Hutsko is still trying to piece together the details of the attack. His attacker is only described as a white male who was driving a dark colored vehicle. Following the attack, medics tended to the 64-year-old at the scene and then transported him to the Methodist Hospitals Southlake Campus, where he was treated for his injuries. Newsweek reached out to the Saint Michael Byzantine Church but did not receive a response in time for publication.

Police received reports of the attack around 11:30 a.m. EDT and the Chicago Tribune reported that the department then alerted the FBI because of the language the attacker allegedly used.

"I don't believe—I know this is a hate crime. The words he used, and I believe he targeted this priest because of his faith," Petruch told WLS.

priest attacked indiana hate crime
Seminarian Mark Mergner prays the rosary as he awaits Pope Francis' arrival at the Basilica of the National Shrine of the Immaculate Conception in Washington, D.C., on September 23, 2015. On Monday, a priest in Indiana was attacked in what police are investigating as a hate crime. Patrick Semansky/Pool/Reuters

Reverend Thomas Loya, of Annunciation Byzantine Catholic Church in Homer Glen, Illinois, has known Hutsko for over 20 years and explained to The Times of Northwest Indiana that Hutsko is one of the hardest working priests he's met.

Loya called him "dedicated" and a "completely innocent" person who had to unnecessarily suffer, but added that "God will use this for good." In the wake of the attack, Loya said there's been a lot of support for the priest, who is still recovering from the physical blows he sustained.

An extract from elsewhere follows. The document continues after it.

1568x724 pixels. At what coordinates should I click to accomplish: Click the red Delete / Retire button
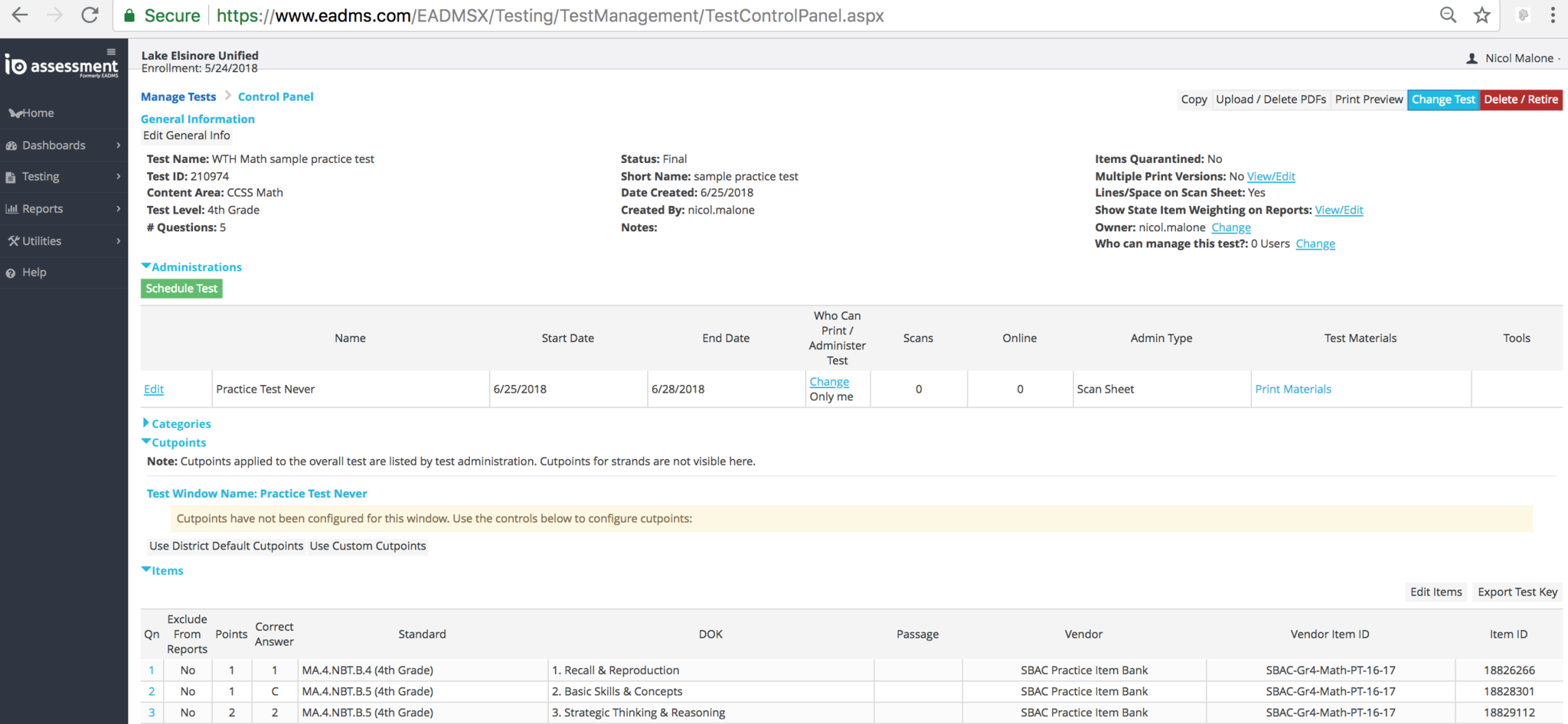tap(1521, 99)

Police are still looking for Hutsko's attacker. Reverend Steven Koplinka, of St. Nicholas Byzantine Catholic Parish in Munster, Indiana, told the Chicago Tribune that even if the attacker wanted revenge for past actions of the church, there was no reason to attack Hustko, who was not accused of anything.

"It's just like they're targeting the wrong guys, you know?" Koplinka explained. "The rest of us try our best to be good priests and unfortunately this happened."

On August 14, the Pennsylvania Grand Jury released a report about alleged sexual abuse within the five dioceses in Pennsylvania. Over 300 clergymen were named in the report as having been accused of sexual abuse and the grand jury said they found claims made by 1,000 child victims, although they believe the number is actually much higher.

While the Vatican remained silent about the report for days following its release, Pope Francis issued a letter on Monday condemning the alleged actions of the church members.

After the attack on Hustsko, other churches in the area notified their local police departments and have increased security at the front doors. Reverend Andrew Summerson, of St. Mary Byzantine Catholic Church in Whiting, Indiana, acknowledged that the church has to take responsibility for the hurt that it's caused in the past, but called it "crushing" to bear the weight of hatred. He added that justice and unbridled hatred don't have to be "mutually inclusive realities."

Rice told the Chicago Tribune that the investigation team is checking with businesses in the area to obtain surveillance footage that may have captured the perpetrator on film.